▸ **Supplied information**:
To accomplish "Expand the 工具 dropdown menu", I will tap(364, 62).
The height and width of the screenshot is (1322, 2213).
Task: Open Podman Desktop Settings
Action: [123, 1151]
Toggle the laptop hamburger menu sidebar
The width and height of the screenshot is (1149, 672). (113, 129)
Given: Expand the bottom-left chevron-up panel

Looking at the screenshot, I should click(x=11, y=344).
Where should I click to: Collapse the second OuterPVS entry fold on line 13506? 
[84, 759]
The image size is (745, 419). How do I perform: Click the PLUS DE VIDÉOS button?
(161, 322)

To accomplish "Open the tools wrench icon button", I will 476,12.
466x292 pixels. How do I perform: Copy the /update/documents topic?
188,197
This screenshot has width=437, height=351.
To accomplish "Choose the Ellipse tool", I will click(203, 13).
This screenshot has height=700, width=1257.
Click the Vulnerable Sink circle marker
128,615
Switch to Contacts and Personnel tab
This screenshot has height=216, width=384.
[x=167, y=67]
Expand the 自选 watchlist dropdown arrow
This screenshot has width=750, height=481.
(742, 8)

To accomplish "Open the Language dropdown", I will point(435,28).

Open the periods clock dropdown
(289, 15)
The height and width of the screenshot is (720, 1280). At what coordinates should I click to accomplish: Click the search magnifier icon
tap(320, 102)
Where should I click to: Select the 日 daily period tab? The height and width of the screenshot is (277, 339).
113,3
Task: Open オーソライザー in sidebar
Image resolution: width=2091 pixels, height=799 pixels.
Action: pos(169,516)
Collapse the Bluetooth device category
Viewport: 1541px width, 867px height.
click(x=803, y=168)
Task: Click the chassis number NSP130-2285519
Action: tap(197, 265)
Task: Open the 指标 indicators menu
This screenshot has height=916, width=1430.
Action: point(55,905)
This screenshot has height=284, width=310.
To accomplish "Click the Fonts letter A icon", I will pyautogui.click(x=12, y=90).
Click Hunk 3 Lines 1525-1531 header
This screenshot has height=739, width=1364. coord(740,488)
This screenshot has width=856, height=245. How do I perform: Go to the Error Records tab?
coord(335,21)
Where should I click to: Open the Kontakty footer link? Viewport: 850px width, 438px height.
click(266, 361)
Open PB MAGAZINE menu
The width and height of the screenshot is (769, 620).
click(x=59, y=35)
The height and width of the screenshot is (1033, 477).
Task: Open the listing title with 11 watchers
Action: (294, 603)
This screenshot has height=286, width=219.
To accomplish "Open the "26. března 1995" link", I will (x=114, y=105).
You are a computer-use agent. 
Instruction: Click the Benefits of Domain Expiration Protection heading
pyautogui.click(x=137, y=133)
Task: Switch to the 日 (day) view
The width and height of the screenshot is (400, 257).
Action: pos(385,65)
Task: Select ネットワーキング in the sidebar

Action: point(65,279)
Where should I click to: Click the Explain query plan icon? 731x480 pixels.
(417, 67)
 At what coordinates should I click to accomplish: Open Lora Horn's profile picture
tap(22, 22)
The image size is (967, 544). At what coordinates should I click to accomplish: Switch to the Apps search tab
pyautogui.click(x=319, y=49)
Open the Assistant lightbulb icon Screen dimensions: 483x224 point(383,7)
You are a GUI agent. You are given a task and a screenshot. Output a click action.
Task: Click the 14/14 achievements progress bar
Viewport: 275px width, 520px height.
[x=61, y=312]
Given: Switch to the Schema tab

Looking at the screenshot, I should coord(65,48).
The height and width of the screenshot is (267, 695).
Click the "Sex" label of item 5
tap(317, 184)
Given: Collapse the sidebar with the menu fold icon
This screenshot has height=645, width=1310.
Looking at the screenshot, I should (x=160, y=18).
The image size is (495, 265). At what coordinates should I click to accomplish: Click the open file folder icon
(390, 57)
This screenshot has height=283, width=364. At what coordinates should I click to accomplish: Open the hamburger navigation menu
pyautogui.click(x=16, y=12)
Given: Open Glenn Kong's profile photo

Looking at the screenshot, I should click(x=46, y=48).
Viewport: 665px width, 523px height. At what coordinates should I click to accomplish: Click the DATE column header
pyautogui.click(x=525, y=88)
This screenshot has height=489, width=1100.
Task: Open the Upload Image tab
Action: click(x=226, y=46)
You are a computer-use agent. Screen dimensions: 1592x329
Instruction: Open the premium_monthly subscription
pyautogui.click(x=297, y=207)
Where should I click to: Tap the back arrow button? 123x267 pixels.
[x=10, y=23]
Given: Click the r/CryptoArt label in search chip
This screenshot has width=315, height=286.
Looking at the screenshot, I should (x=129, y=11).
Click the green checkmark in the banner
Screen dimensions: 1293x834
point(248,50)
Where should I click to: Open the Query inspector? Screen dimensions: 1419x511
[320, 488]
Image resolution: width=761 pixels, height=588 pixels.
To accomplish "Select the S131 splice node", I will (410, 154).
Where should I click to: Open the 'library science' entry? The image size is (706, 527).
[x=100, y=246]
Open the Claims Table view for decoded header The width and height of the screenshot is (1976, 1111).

▸ **Exercise requirements**:
Pick out every row above that contains the word "will" and copy each of those rows in full. Case counts, so only matches with identical capitalization qualify.

▸ **Result below**:
To accomplish "Expand the 工具 dropdown menu", I will tap(364, 62).
To accomplish "Open the tools wrench icon button", I will 476,12.
To accomplish "Choose the Ellipse tool", I will click(203, 13).
To accomplish "Open the Language dropdown", I will point(435,28).
To accomplish "Click the Fonts letter A icon", I will pyautogui.click(x=12, y=90).
To accomplish "Open the "26. března 1995" link", I will (x=114, y=105).
To accomplish "Select the S131 splice node", I will (410, 154).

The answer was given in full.